TÂCHES À RÉALISER:
1. Recopiez le passage de l'article sur les salaires et l'inflation situé entre « La hausse des salaires » et « (Crédits : Reuters) », ces deux bornes comprises.
2. Relevez toutes les citations placées entre guillemets dans l'article sur les salaires et l'inflation.

TEXTE SOURCE:
--- --- ---
La hausse des salaires n'accélère pas l'inflation

A partir d'une étude empirique, des chercheurs du FMI concluent qu'une hausse des salaires ne conduit pas à enclencher une spirale salaires-prix rendant l'inflation incontrôlable. Mais les décideurs politiques préfèrent des mesures transitoires et laisser chaque entreprise mener ses négociations salariales pour s'ajuster à une hausse générale des prix qui, montre l'étude, ne s'installe pas dans la durée.
Robert Jules
(Crédits : Reuters)

« Nous ne sommes pas dans une économie administrée », répondait à la fin du mois dernier, Emmanuel Macron, à ceux qui réclamaient une indexation des salaires sur l'inflation (+6,2% sur un an en octobre). Le président justifiait son refus en avançant qu'une telle mesure était de nature à « entretenir la hausse des prix » et créer « une boucle qui ne s'arrête plus », la fameuse « spirale salaire-prix ». En juillet déjà, annonçant le premier relèvement des taux directeurs après huit années de taux négatifs, Christine Lagarde, la présidente de la Banque centrale européenne (BCE), indiquait veiller à éviter que s'enclenche « une spirale salaire-prix, comparable à celles qui, par le passé, ont conduit à une inflation incontrôlable ».

Lire aussiBCE : jusqu'où porter les taux pour ramener l'inflation à 2% ? Et faut-il s'accrocher à cet objectif ?

A première vue, une évidence

Cette crainte d'un tel phénomène est-elle fondée ? A première vue, oui. Une hausse générale des prix augmente le coût de la vie et réduit le pouvoir d'achat des ménages qui en retour demandent une augmentation compensatoire de leurs revenus. Cela entraîne en retour une hausse des coûts de production pour l'entreprise qui, pour éviter de réduire ses marges bénéficiaires, la répercutent sur ses produits, alimentant une nouvelle hausse des prix, et créant ainsi une boucle ressemblant à un cercle vicieux duquel il est difficile de s'extirper sans une forte hausse des taux. En théorie, l'explication du phénomène paraît évidente, mais en réalité, elle ne l'est pas, répondent plusieurs économistes du Fonds monétaire international (FMI) dans un document de travail publié sur le blog de l'institution (1), réalisé à partir d'exemples empiriques.
--- --- ---
(Entrées de données recueillies)
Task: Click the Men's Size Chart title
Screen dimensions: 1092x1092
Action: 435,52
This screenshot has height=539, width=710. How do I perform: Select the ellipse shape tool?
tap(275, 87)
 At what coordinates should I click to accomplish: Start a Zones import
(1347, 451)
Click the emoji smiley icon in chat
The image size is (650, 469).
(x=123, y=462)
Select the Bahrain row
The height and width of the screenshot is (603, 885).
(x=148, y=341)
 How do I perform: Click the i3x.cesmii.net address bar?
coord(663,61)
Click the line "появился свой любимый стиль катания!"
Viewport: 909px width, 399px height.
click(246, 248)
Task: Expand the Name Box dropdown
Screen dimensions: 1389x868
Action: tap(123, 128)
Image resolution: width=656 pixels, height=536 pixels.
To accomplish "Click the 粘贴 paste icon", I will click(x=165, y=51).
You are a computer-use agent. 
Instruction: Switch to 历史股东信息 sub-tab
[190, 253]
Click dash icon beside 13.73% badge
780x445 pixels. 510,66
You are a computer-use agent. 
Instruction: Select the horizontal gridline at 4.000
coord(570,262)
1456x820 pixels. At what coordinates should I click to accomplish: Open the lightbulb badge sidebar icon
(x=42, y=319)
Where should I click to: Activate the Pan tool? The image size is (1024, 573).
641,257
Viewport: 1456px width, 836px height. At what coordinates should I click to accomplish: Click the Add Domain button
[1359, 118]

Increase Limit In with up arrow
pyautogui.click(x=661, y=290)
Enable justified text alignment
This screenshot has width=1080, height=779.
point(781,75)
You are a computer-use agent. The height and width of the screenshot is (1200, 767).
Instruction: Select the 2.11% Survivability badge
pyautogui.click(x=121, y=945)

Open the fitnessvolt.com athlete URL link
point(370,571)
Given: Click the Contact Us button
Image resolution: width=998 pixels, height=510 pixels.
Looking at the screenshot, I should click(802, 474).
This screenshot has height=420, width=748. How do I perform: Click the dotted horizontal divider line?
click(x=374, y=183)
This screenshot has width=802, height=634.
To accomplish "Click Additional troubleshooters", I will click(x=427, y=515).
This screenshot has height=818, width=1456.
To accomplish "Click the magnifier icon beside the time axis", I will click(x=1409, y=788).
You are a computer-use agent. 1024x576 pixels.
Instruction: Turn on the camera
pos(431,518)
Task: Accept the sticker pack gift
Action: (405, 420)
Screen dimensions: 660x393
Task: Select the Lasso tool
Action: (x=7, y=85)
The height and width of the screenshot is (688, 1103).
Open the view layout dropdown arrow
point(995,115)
--- --- ---
RÉPONSES AUX TÂCHES:
1.
La hausse des salaires n'accélère pas l'inflation

A partir d'une étude empirique, des chercheurs du FMI concluent qu'une hausse des salaires ne conduit pas à enclencher une spirale salaires-prix rendant l'inflation incontrôlable. Mais les décideurs politiques préfèrent des mesures transitoires et laisser chaque entreprise mener ses négociations salariales pour s'ajuster à une hausse générale des prix qui, montre l'étude, ne s'installe pas dans la durée.
Robert Jules
(Crédits : Reuters)

2.
- « Nous ne sommes pas dans une économie administrée »
- « entretenir la hausse des prix »
- « une boucle qui ne s'arrête plus »
- « spirale salaire-prix »
- « une spirale salaire-prix, comparable à celles qui, par le passé, ont conduit à une inflation incontrôlable »